Abstract 22: Calpain-Dependent Induction of Endoplasmic Reticulum Stress in Cardiomyocyte Apoptosis and Post--Myocardial Infarction Remodeling
Background: Calpain is up-regulated and implicated in cardiomyocyte apoptosis and myocardial remodelling post myocardial infarction. Endoplasmic reticulum (ER) stress is induced and contributes to myocardial injury in a variety of cardiac diseases. This study was to investigate whether calpain plays a role in ER stress, thereby mediating apoptosis in cardiomyocytes and myocardial remodelling after infarction.
Methods and Results: In rat cardiomyoblasts H9C2 cells, over-expression of calpain-1 increased the protein levels of Bip and CHOP, indicative of ER stress, and induced apoptosis determined by a decrease in Bcl-2 and increases in caspase-3 activation and DNA fragmentation. Inhibition of calpain activity or ER stress prevented apoptosis induced by calpain-1 over-expression.
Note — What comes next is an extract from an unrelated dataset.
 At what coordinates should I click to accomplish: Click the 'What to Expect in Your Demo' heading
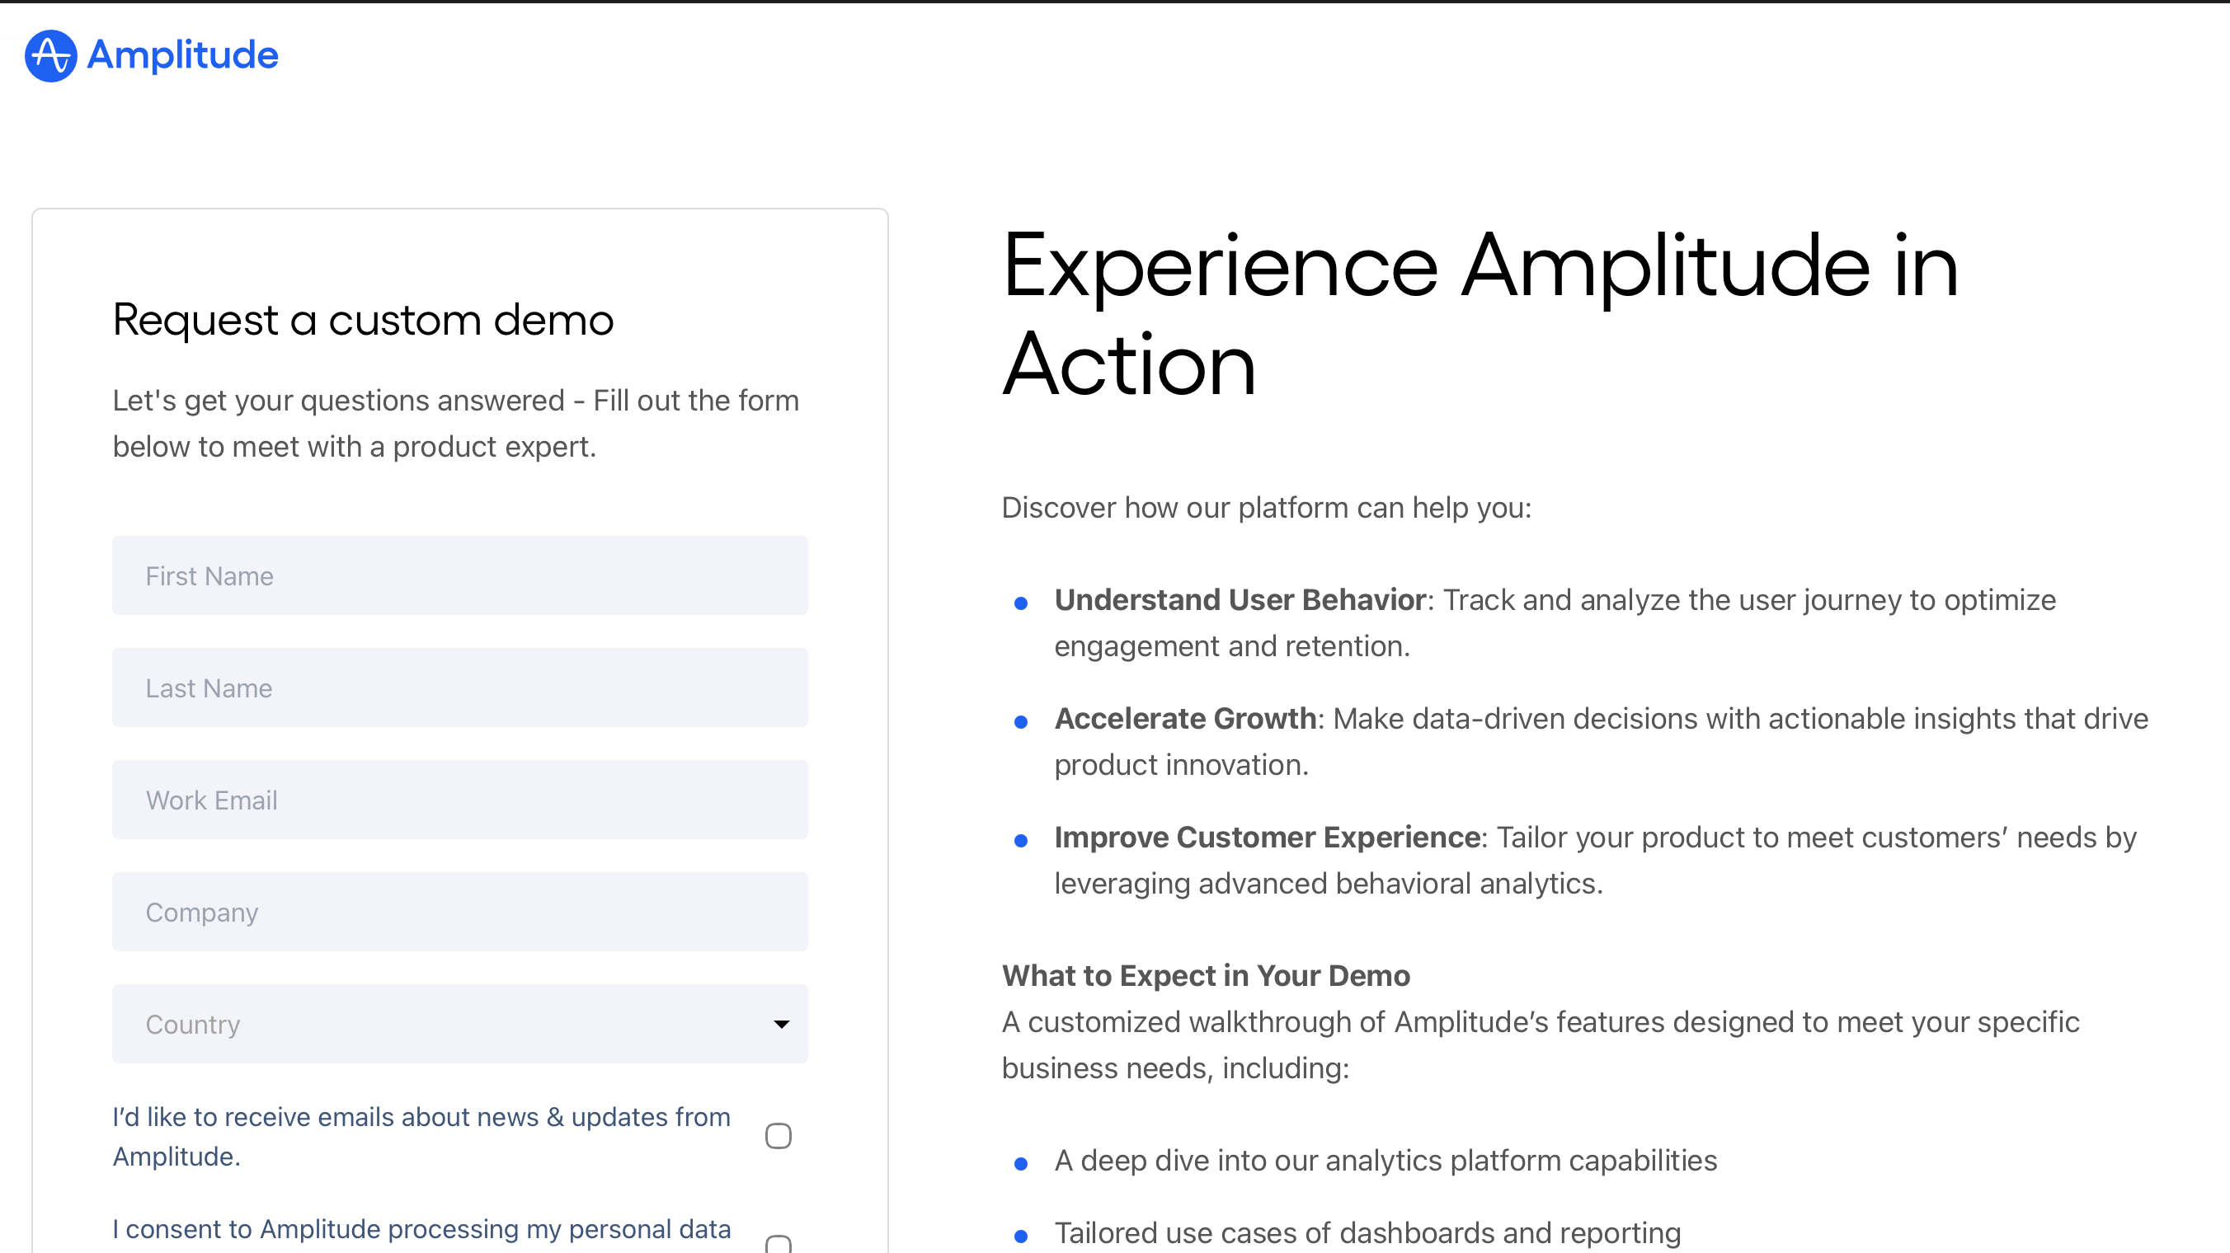pyautogui.click(x=1205, y=975)
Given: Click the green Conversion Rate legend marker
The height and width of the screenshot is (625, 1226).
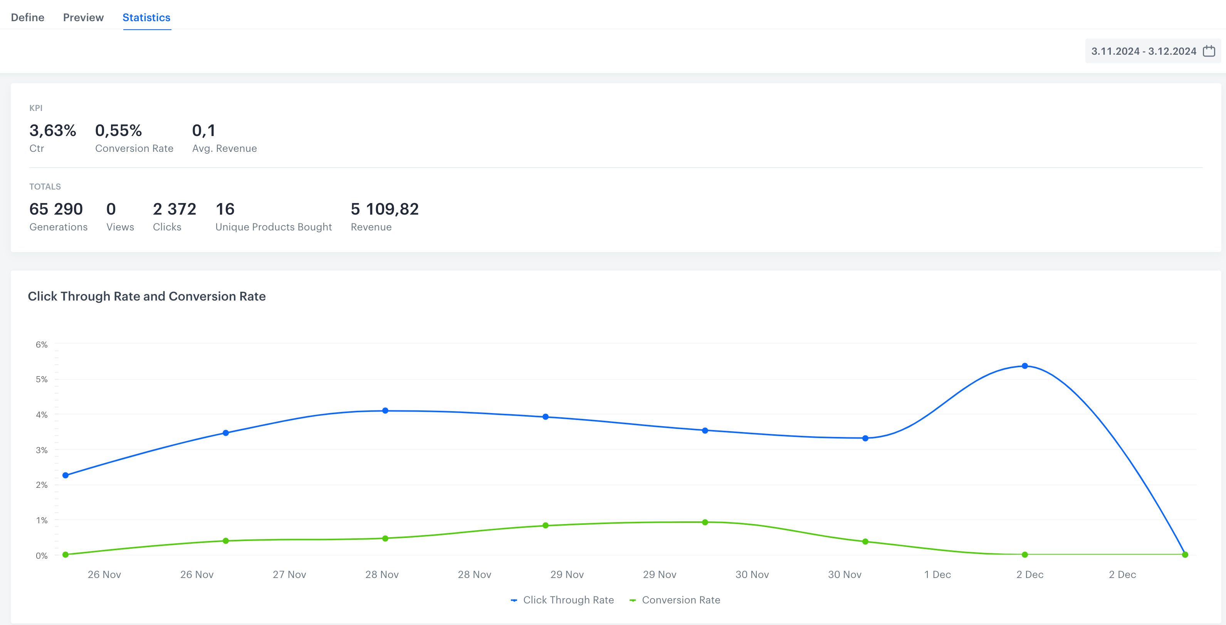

In contrast, over-expression of calpain-2 failed to induce apoptosis. The induction of ER stress by calpain-1 might be mediated through SERCA2a/Calcium signaling as up-regulation of calpain-1 reduced SERCA2a protein and elevated intracellular free Calcium in H9C2 cells. In a mouse model of myocardial infarction induced by coronary artery ligation, calpain activity was increased and ER stress was induced in the infracted heart. Up-regulation of calpastatin, the endogenous calpain inhibitor, inhibited calpain activation, prevented ER stress and apoptosis, reduced myocardial remodelling and improved myocardial function after infarction in calpastatin transgenic mice compared with their wild-type littermates.
Conclusion: Calpain-1 induces ER stress through the proteolysis of SERCA2a, thereby mediating apoptosis in cardiomyocytes. Inhibition of calpain prevents ER stress and apoptosis, reduces myocardial remodelling and dysfunction after infarction. Thus, ER stress may represent a novel mechanism by which calpain mediates myocardial injury in the infracted heart.
- © 2012 by American Heart Association, Inc.